EXERCISE PROMPT →
Please state how many lines in the records that follow include "agent", with no other output.

Stored items
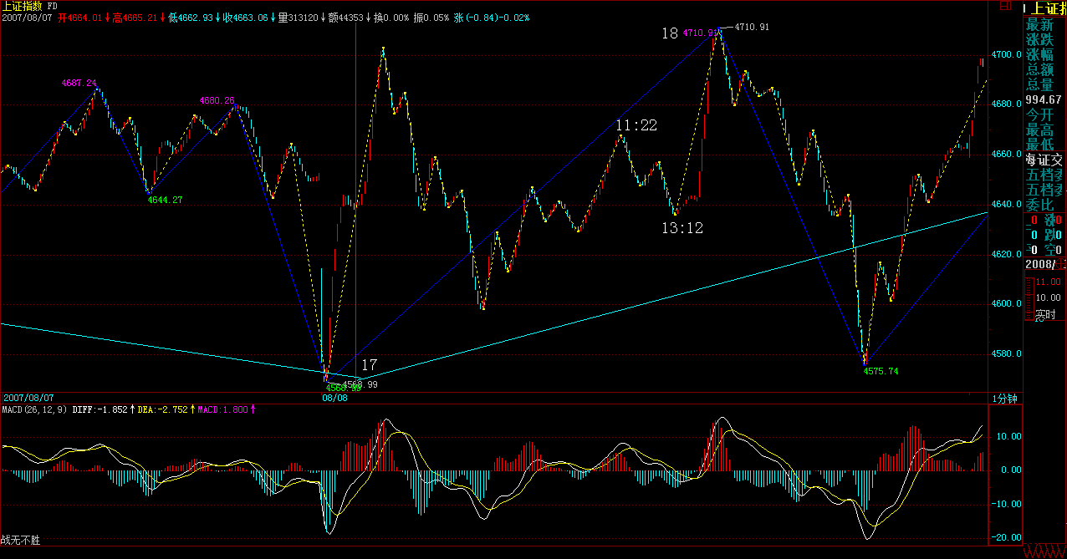Click the 战无不胜 text at bottom-left
This screenshot has width=1067, height=559.
coord(20,541)
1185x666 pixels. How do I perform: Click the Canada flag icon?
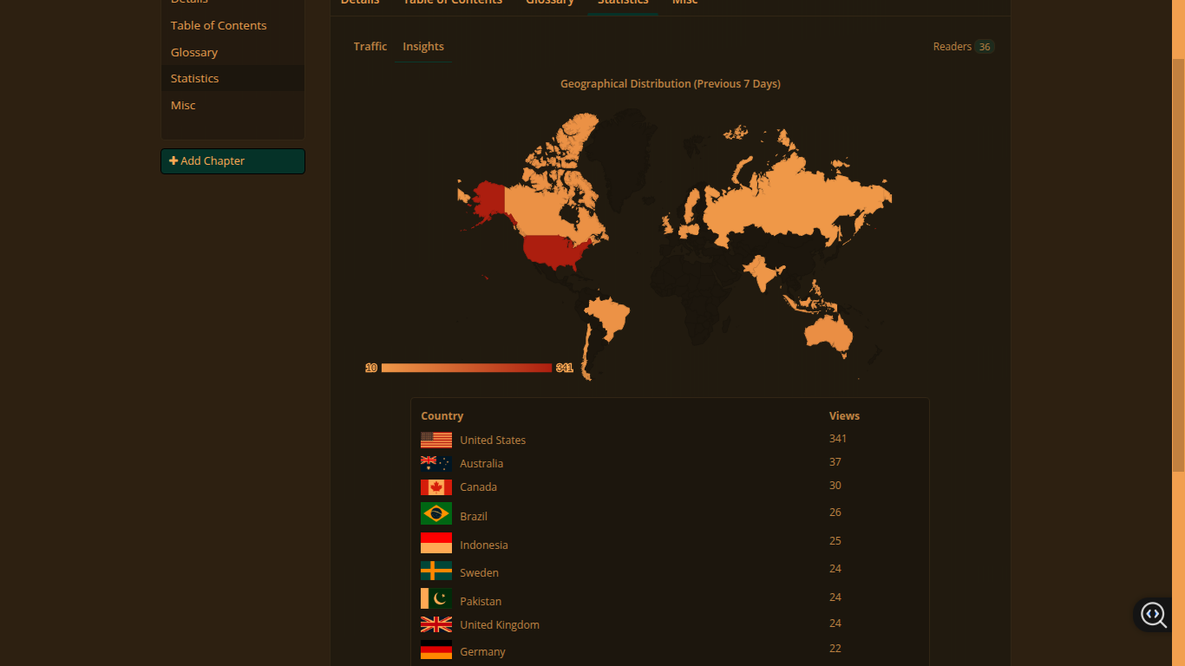pyautogui.click(x=436, y=487)
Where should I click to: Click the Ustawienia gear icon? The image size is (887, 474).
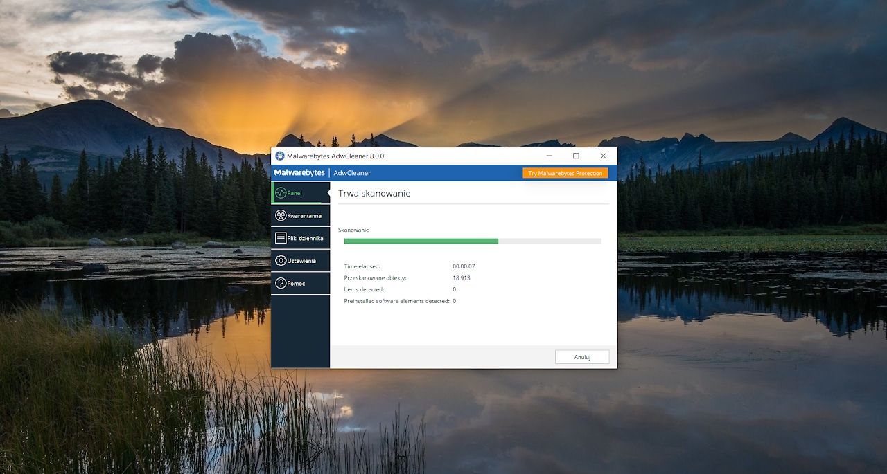(x=281, y=261)
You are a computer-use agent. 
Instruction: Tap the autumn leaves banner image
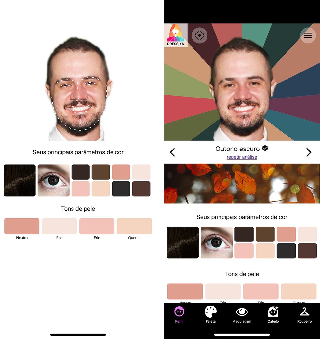click(242, 184)
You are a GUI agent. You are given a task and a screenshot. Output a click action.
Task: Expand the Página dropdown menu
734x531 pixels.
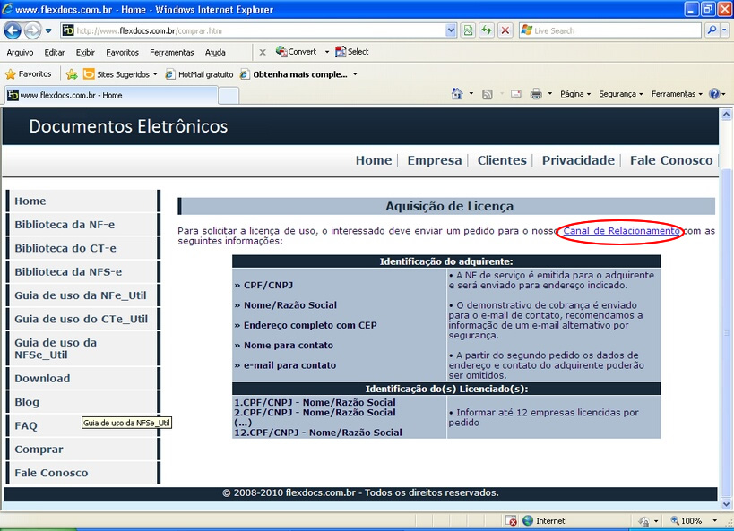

TASK SOLUTION →
2